Author/Authors :
Sarah E Heron، نويسنده , , Kathryn M Crossland، نويسنده , , Eva Andermann، نويسنده , , Hilary A Phillips، نويسنده , , Allison J Hall، نويسنده , , Andrew Bleasel، نويسنده , , Michael Shevell، نويسنده , , Suha Mercho، نويسنده , , Marie-Helene Seni، نويسنده , , Marie-Christine Guiot، نويسنده , , John C Mulley، نويسنده , , Samuel F Berkovic، نويسنده , , Ingrid E. Scheffer، نويسنده ,
Abstract :
Ion-channel gene defects are associated with a range of paroxysmal disorders, including several monogenic epilepsy syndromes. Two autosomal dominant disorders present in the first year of life: benign familial neonatal seizures, which is associated with potassium-channel gene defects; and benign familial infantile seizures, for which no genes have been identified.
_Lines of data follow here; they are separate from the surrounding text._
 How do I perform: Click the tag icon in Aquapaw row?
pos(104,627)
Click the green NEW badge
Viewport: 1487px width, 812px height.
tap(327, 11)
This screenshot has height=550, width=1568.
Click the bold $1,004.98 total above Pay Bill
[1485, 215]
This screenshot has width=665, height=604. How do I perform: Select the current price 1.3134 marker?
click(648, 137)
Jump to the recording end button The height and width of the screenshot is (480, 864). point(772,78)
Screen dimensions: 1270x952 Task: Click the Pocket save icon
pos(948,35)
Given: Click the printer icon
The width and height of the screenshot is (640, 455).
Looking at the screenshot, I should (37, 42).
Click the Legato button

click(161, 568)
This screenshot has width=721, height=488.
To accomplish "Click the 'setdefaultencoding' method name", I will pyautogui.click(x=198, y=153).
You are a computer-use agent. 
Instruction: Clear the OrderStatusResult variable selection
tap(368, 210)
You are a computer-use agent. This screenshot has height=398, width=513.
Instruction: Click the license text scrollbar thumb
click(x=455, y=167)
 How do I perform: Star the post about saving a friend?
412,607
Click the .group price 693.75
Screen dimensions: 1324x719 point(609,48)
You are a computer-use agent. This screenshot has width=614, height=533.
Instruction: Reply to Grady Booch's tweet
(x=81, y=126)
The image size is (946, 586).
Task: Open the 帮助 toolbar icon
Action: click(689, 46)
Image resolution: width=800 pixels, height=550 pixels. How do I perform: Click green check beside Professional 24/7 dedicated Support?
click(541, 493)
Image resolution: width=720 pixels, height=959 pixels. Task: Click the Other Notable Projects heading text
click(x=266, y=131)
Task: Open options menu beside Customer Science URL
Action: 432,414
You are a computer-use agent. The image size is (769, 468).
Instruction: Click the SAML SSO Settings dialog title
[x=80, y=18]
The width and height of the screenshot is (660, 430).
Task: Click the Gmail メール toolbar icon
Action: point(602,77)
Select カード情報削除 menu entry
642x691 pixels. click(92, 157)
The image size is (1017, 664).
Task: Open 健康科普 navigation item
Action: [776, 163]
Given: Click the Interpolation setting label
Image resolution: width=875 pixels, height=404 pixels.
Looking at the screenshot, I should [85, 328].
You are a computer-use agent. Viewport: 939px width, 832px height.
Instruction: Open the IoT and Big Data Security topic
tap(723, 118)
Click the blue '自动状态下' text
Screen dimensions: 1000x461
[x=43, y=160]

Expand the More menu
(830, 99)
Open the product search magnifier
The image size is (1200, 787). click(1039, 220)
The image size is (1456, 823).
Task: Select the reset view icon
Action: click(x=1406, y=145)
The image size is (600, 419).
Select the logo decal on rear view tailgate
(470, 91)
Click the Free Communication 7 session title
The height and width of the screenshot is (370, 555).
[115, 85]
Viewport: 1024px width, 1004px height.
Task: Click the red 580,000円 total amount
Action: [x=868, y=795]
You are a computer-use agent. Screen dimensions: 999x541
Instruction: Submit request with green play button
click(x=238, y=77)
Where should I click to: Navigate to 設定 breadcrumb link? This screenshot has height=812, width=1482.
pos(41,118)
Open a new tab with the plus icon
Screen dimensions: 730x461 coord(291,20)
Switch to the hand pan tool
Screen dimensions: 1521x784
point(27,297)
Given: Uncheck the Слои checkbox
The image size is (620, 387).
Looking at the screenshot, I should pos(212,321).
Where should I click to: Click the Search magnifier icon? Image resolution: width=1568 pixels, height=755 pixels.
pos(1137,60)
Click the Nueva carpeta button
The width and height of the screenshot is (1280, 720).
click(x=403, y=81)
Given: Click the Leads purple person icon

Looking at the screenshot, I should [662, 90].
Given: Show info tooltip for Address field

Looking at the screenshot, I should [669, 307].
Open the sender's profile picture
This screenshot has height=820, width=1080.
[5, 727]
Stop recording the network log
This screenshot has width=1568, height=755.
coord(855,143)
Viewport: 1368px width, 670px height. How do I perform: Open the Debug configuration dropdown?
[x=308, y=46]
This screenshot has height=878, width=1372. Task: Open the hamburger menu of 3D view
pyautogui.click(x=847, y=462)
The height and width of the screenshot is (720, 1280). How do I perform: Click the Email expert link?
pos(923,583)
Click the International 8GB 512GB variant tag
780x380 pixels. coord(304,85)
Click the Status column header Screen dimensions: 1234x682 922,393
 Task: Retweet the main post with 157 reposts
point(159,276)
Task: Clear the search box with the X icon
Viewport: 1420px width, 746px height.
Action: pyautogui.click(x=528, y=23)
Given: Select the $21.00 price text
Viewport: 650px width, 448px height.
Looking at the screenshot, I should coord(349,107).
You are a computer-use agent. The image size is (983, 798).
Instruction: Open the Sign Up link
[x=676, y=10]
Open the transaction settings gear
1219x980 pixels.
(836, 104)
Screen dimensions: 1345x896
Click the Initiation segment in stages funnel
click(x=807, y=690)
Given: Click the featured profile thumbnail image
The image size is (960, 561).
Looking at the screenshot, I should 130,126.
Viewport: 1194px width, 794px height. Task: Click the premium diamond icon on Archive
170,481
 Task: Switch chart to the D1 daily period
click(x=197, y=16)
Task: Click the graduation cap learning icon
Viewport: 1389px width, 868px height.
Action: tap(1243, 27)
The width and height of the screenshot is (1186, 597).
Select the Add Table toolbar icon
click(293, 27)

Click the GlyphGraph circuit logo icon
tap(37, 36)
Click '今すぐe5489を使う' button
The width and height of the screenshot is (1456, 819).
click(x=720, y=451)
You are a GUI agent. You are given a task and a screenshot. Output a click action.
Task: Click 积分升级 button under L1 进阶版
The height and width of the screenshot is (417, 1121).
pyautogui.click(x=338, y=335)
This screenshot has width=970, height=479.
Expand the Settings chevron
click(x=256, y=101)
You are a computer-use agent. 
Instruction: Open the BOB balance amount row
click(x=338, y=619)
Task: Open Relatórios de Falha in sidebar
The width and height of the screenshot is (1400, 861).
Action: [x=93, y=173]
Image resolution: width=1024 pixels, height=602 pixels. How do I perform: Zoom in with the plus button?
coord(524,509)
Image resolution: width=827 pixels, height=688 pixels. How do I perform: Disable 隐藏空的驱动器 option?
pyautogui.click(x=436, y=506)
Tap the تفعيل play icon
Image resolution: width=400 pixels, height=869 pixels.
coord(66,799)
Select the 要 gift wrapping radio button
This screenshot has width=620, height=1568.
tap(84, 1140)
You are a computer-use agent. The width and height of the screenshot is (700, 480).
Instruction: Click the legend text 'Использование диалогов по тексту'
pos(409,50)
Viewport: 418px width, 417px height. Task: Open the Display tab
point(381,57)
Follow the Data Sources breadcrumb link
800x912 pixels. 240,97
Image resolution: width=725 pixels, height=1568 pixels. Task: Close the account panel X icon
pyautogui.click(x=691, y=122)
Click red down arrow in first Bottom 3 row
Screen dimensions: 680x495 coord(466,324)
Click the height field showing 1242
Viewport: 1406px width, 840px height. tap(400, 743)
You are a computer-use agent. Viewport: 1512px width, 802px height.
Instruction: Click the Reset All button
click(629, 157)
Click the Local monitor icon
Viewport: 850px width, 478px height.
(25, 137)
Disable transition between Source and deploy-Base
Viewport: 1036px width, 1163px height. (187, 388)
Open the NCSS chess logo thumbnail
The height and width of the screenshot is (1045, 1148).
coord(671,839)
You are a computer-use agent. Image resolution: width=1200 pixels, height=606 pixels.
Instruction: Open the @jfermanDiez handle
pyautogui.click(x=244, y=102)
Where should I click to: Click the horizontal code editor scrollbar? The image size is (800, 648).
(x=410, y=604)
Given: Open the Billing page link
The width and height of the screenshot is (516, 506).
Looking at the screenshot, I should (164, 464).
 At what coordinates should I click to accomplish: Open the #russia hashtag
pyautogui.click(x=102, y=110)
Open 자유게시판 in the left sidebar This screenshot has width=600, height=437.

Here, we describe a clinically intermediate variant, benign familial neonatal-infantile seizures, with mutations in the sodium-channel subunit gene SCN2A. This clinico-molecular correlation defines a new benign familial epilepsy syndrome beginning in early infancy, an age at which seizure disorders frequently have a sombre prognosis.